Concordo em ver agravadas penas previstas no Código Penal por homicídio ou agressão praticadas
contra homossexuais motivadas pelo ódio homofóbico. Deve ser coibida
com severidade qualquer incitação
à violência. Mas apenas casos envolvendo a efetiva prática da violência devem ser punidos com penas de encarceramento. Devem doer no bolso do autor delitos que
acarretem dano moral, inequívoco e
individualizado, como vedação de
ingresso de alguém em estabelecimento, perseguição profissional, bullying
ou demissão abusiva de gays, deficientes, ou religiosos de qualquer
crença por preconceito. Não cabe, no entanto, criminalizar o discurso genérico
contra uma “coletividade” comportamental ou outra.
A
liberdade de expressão não pode se restringir apenas ao discurso “politicamente
correto”. O imbecil, o energúmeno, o preconceituoso tem o direito a se
exprimir --desde que não incite concretamente à violência e ao crime-- e
pontificar suas baboseiras, ressalvado o racismo que difere do preconceito
comportamental. É preciso ter cautela com a radicalização do discurso
“identitário” que engendra uma sociedade
sectária, constituída de tribos raivosas,
mutuamente excludentes, irreconciliáveis. A arma mais eficaz contra a homofobia é a
promoção de uma cultura democrática de tolerância e respeito para com o outro.

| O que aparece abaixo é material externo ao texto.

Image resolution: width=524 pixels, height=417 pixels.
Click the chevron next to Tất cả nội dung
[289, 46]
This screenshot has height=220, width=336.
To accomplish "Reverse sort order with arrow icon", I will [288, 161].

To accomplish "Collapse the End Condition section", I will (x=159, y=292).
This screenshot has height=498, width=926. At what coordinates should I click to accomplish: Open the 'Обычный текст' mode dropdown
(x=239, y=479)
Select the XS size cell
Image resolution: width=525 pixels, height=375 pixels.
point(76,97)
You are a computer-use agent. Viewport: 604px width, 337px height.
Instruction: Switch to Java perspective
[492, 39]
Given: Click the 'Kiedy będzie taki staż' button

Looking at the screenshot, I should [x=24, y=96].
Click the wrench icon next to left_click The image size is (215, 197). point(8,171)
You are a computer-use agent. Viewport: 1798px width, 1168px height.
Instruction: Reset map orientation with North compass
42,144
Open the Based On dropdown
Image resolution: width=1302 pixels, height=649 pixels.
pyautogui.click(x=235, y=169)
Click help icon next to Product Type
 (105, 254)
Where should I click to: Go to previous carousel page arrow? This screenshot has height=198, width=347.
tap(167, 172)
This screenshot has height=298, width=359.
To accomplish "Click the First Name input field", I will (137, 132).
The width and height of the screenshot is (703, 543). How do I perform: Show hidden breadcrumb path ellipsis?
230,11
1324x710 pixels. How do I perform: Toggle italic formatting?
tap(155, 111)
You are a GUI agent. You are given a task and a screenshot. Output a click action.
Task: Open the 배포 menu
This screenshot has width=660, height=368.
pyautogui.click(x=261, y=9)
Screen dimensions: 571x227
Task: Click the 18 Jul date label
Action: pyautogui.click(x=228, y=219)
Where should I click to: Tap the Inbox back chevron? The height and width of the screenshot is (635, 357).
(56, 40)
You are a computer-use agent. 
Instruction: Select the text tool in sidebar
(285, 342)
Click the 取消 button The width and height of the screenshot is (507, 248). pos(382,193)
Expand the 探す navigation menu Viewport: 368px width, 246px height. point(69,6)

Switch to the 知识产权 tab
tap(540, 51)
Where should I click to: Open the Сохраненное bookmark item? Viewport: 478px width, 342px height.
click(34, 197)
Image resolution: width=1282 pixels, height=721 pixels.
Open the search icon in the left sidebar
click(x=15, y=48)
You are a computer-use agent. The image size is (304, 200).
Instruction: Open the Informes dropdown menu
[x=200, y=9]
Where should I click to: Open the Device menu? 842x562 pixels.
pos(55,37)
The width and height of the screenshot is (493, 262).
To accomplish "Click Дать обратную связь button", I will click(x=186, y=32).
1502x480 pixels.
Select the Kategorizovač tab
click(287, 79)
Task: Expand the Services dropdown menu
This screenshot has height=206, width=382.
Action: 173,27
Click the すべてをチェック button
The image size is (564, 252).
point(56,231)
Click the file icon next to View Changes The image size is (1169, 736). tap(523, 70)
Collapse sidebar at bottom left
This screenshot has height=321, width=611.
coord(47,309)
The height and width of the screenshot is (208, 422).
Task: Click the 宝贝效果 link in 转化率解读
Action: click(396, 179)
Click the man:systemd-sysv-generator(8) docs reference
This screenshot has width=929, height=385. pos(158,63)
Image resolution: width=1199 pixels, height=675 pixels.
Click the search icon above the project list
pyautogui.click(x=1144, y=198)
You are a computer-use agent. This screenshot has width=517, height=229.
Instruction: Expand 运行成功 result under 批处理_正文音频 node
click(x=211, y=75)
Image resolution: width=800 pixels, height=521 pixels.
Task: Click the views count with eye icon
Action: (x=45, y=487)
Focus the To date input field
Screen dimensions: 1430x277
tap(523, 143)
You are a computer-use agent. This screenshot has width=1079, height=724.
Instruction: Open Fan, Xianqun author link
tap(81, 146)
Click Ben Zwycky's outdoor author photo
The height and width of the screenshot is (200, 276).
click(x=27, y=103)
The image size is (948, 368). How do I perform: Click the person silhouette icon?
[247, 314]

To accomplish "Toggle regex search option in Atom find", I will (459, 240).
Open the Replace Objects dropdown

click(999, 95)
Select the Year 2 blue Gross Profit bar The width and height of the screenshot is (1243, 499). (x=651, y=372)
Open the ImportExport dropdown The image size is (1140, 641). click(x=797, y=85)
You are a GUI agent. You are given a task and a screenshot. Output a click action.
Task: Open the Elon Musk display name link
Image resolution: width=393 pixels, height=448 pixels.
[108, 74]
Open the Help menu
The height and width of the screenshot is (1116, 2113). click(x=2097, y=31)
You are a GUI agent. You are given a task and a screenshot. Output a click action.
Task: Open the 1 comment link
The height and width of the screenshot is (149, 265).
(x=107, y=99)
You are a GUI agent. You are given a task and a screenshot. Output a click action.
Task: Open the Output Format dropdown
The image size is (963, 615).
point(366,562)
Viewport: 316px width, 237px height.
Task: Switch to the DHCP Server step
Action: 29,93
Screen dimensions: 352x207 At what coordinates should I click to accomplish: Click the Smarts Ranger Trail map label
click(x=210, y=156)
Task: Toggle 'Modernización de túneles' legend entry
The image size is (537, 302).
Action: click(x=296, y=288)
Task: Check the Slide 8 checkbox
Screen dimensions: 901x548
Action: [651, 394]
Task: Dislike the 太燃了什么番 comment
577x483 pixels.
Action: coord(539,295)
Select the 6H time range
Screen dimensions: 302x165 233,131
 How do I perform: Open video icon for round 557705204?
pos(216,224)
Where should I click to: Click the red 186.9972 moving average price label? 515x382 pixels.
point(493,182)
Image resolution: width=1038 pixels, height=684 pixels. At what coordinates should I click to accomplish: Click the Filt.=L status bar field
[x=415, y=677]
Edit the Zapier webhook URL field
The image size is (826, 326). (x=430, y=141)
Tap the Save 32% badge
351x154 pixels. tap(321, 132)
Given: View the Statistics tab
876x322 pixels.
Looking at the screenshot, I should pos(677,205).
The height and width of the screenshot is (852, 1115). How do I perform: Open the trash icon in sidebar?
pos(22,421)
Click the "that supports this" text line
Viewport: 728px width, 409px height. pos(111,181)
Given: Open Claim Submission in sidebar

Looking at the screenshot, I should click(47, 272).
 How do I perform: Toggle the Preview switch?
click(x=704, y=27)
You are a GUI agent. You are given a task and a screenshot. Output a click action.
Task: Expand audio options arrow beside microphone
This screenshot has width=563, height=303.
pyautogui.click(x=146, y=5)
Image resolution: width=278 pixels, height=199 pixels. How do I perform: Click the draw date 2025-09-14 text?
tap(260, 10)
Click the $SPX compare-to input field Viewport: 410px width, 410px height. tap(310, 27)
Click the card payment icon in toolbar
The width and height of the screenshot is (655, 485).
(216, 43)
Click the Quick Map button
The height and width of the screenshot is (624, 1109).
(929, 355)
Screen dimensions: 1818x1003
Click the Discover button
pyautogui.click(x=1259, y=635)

A opção sexual é simplesmente um modo de ser e de viver a própria vida. Sua afirmação via coerção legal às convicções religiosas de outrem, por mais
atrasadas e reacionárias que sejam, é contraproducente pois tende a produzir um círculo vicioso.
Esse
circulo vicioso não exclui, no campo político-eleitoral, uma certa emulação
midiática recíproca entre um tipo de ativismo vociferante e o moralismo
repressivo, religioso ou da
extrema-direita troglodita. Uns e outros tacitamente “levantam a bola” para seus desafetos comportamentais junto aos respectivos
eleitorados --no momento com nítida vantagem eleitoreira para os pregadores
homófobos, aclamados heróis nos seus rebanhos ou currais. O clima raivoso dessas
guerras culturais, destilado nas redes sociais, descortina uma sociedade mais intolerante, avessa
ao diálogo, histérica, incapaz de lidar democraticamente com suas diferenças.
Quem disputa a presidência de todos os brasileiros não tem porque correr para dentro desse labirinto.